● Records shown:
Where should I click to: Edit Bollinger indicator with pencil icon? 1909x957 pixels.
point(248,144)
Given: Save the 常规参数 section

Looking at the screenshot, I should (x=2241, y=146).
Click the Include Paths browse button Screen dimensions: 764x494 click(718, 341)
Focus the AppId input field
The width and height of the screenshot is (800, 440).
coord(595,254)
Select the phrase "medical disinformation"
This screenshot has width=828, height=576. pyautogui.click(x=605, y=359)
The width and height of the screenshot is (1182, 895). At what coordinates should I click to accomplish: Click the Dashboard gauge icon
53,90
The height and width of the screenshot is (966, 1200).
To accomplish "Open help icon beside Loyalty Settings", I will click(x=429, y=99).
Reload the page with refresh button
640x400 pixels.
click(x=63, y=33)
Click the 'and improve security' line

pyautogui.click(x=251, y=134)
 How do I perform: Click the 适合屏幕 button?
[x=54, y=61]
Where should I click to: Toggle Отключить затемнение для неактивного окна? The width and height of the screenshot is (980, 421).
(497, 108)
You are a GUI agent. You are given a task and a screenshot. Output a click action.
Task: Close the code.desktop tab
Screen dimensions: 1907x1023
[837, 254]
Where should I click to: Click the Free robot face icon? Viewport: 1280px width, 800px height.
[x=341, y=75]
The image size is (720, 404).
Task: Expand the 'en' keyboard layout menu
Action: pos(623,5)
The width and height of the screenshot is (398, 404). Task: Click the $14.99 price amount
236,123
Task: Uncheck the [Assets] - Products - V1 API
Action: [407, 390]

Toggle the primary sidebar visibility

● What needs to be done:
Return the records above in their entirety, exactly as they appear.

● Exercise result:
Where should I click to: Edit Bollinger indicator with pencil icon? 1909x957 pixels.
point(248,144)
Given: Save the 常规参数 section

Looking at the screenshot, I should (x=2241, y=146).
Click the Include Paths browse button Screen dimensions: 764x494 click(718, 341)
Focus the AppId input field
The width and height of the screenshot is (800, 440).
coord(595,254)
Select the phrase "medical disinformation"
This screenshot has width=828, height=576. pyautogui.click(x=605, y=359)
The width and height of the screenshot is (1182, 895). At what coordinates should I click to accomplish: Click the Dashboard gauge icon
53,90
The height and width of the screenshot is (966, 1200).
To accomplish "Open help icon beside Loyalty Settings", I will click(x=429, y=99).
Reload the page with refresh button
640x400 pixels.
click(x=63, y=33)
Click the 'and improve security' line

pyautogui.click(x=251, y=134)
 How do I perform: Click the 适合屏幕 button?
[x=54, y=61]
Where should I click to: Toggle Отключить затемнение для неактивного окна? The width and height of the screenshot is (980, 421).
(497, 108)
You are a GUI agent. You are given a task and a screenshot. Output a click action.
Task: Close the code.desktop tab
Screen dimensions: 1907x1023
[837, 254]
Where should I click to: Click the Free robot face icon? Viewport: 1280px width, 800px height.
[x=341, y=75]
The image size is (720, 404).
Task: Expand the 'en' keyboard layout menu
Action: pos(623,5)
The width and height of the screenshot is (398, 404). Task: Click the $14.99 price amount
236,123
Task: Uncheck the [Assets] - Products - V1 API
Action: [407, 390]

Toggle the primary sidebar visibility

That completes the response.